<h1 style="text-align: center">Database to JSON Export Pipeline</h1>

This notebook extracts data from the PostgreSQL database and converts it to JSON/GeoJSON files for the frontend application. The exported files are placed in `../frontend/public/data/` for static serving.

To update json data files, simply re-run all of these cells and the json files will be overwritten with updated value from the PostgreSQL database. 

## AVAs

In [1]:
import os
import json
import geopandas as gpd
import pandas as pd
from sqlalchemy import create_engine, text
from dotenv import load_dotenv
from pathlib import Path

# Load environment variables
dotenv_path = '../.env'
load_dotenv(dotenv_path=dotenv_path)

DATABASE_URL = os.getenv('DATABASE_URL')
if not DATABASE_URL:
    raise ValueError("DATABASE_URL not found in .env file. Make sure .env file exists in the 'backend' directory.")

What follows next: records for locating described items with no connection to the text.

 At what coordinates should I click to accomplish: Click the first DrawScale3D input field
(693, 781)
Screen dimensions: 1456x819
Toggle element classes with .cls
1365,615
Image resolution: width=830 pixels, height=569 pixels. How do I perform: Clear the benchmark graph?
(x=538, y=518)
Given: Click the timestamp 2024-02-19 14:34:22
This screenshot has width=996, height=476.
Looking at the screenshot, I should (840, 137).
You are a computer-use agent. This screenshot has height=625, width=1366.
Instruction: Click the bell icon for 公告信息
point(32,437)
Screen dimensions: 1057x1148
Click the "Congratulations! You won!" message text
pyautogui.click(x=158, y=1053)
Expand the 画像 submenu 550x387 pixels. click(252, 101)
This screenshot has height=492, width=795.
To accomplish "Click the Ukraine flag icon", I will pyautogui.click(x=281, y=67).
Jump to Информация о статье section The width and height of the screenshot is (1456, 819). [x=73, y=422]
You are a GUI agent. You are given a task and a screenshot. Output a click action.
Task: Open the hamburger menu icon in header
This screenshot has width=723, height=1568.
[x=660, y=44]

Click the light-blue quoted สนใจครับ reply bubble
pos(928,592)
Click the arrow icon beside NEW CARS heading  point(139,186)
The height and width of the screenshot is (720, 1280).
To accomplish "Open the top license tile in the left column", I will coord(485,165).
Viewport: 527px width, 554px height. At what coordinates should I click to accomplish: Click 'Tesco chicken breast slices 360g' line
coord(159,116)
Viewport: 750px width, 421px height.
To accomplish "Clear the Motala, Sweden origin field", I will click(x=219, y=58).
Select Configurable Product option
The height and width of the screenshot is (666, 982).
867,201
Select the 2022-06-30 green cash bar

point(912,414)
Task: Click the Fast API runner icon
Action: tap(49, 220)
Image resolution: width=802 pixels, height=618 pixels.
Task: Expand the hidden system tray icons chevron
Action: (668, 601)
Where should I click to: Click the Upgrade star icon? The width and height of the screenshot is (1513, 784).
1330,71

# Create database connection
engine = create_engine(DATABASE_URL)

# Define output directory
output_dir = Path('../../frontend/public/data/')
output_dir.mkdir(parents=True, exist_ok=True)

print(f"Database connection configured")
print(f"Output directory: {output_dir.absolute()}")
print(f"Setup complete.")

Database connection configured
Output directory: /home/tabernater/projects/VitisVeritas/backend/notebooks/../../frontend/public/data
Setup complete.


In [3]:
# Query to fetch all AVAs with their geometry
avas_query = """
SELECT 
    id,
    name,
    description,
    ST_AsGeoJSON(geom) as geometry,
    created_at,
    updated_at
FROM avas
ORDER BY name;
"""

print("Fetching AVAs from database...")

# Execute query and create GeoDataFrame
with engine.connect() as connection:
    df_avas = pd.read_sql(avas_query, connection)

print(f"Retrieved {len(df_avas)} AVAs from database")

# Convert to GeoDataFrame
from shapely.geometry import shape

# Parse the geometry from GeoJSON strings using shapely
geometries = df_avas['geometry'].apply(
    lambda x: shape(json.loads(x)) if x else None
)

# Create GeoDataFrame
gdf_avas = gpd.GeoDataFrame(
    df_avas.drop('geometry', axis=1),
    geometry=geometries,
    crs='EPSG:4326'
)

# Display basic info
print(f"AVAs data preview:")
print(f"   - Total AVAs: {len(gdf_avas)}")
print(f"   - Columns: {list(gdf_avas.columns)}")
print(f"   - CRS: {gdf_avas.crs}")
print(f"   - Geometry types: {gdf_avas.geometry.geom_type.value_counts().to_dict()}")

# Display first few rows
print(f"\nFirst 3 AVAs:")
for idx, row in gdf_avas.head(3).iterrows():
    print(f"   - {row['name']}: {len(row['description'] or 'No description')} chars description")

📥 Fetching AVAs from database...
✅ Retrieved 12 AVAs from database
📊 AVAs data preview:
   - Total AVAs: 12
   - Columns: ['id', 'name', 'description', 'created_at', 'updated_at', 'geometry']
   - CRS: EPSG:4326
   - Geometry types: {'MultiPolygon': 12}

📋 First 3 AVAs:
   - Chehalem Mountains: 14 chars description
   - Dundee Hills: 14 chars description
   - Eola-Amity Hills: 14 chars description


In [4]:
# Export to GeoJSON file
avas_output_path = output_dir / 'avas.geojson'

print(f"Exporting AVAs to: {avas_output_path}")

# Export as GeoJSON
gdf_avas.to_file(avas_output_path, driver='GeoJSON')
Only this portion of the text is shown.